▶ _REQUEST_
Copy the rows below word for word, from the line containing "Where should I" down to the line containing "Task: Switch to the 指标列表 tab", including both of those lines. Leave the pictures out of your copy.

▶ _ENTRIES SHOWN_
START

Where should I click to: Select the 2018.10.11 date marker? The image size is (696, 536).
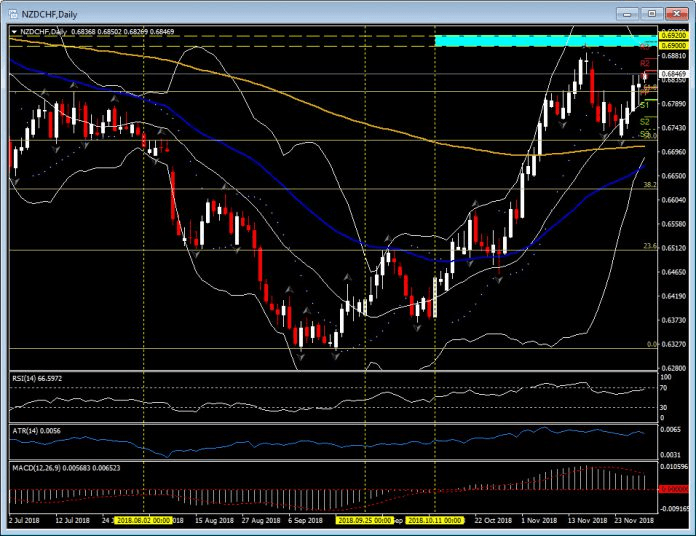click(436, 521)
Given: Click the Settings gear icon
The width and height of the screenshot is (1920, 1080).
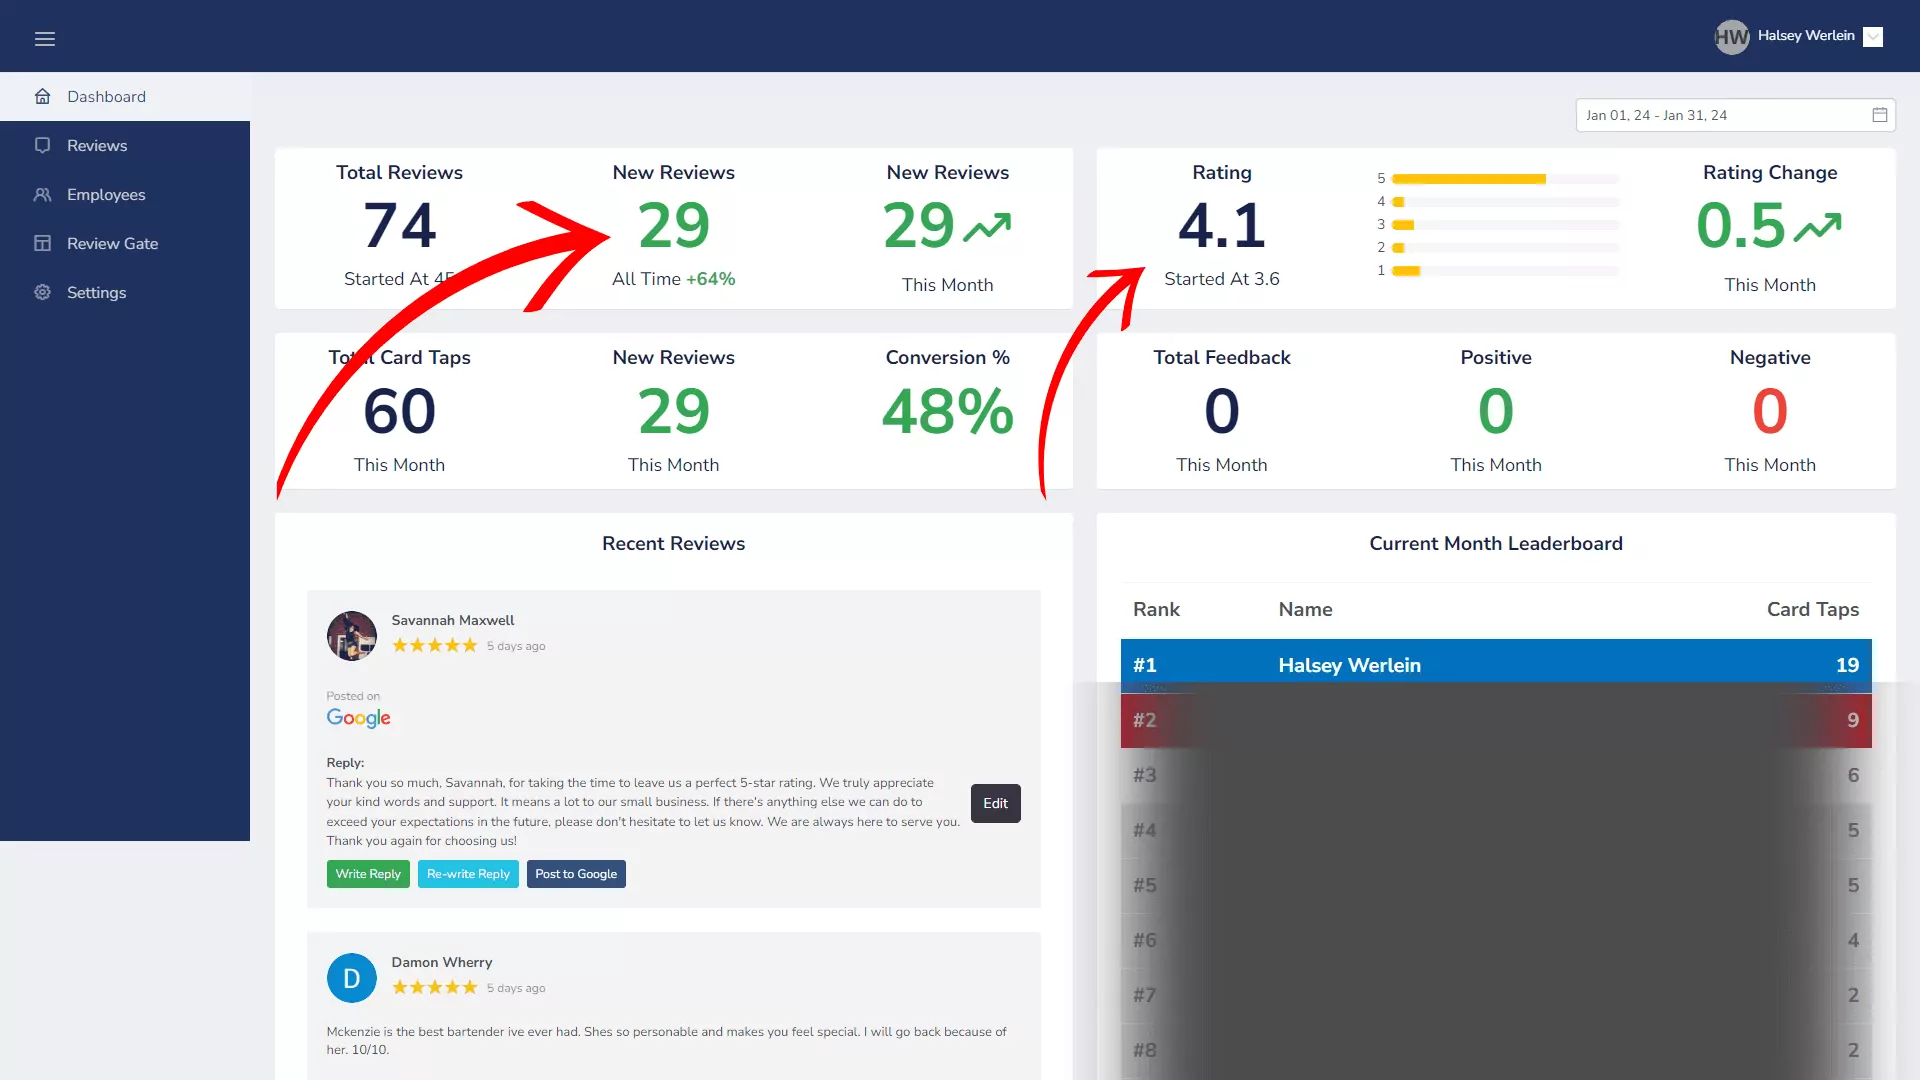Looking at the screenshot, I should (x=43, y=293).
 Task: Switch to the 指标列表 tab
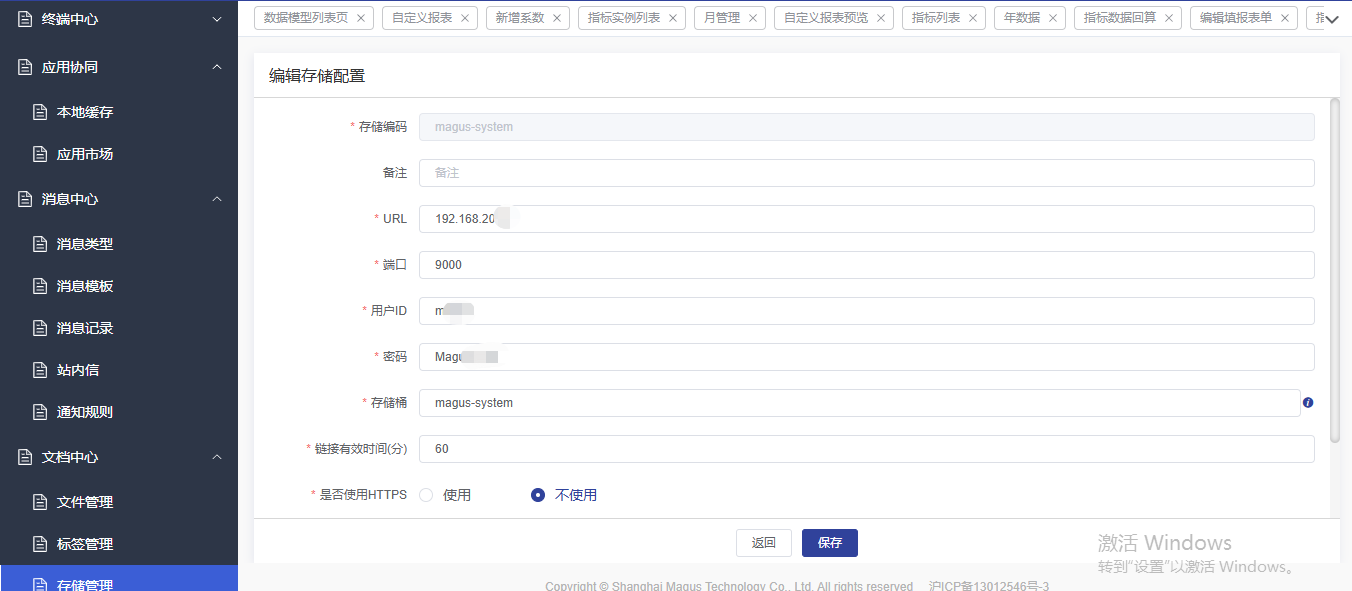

END
START

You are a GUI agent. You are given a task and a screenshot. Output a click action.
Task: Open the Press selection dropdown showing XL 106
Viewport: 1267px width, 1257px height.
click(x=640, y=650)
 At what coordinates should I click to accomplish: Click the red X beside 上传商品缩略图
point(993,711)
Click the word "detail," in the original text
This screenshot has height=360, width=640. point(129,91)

END
START

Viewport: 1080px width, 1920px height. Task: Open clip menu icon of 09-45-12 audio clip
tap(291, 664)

END

▶ _RESULT FOR THIS EXERCISE_
Where should I click to: Select the 2018.10.11 date marker? The image size is (696, 536).
click(436, 521)
Given: Click the Settings gear icon
The width and height of the screenshot is (1920, 1080).
Looking at the screenshot, I should (x=43, y=293).
 Task: Switch to the 指标列表 tab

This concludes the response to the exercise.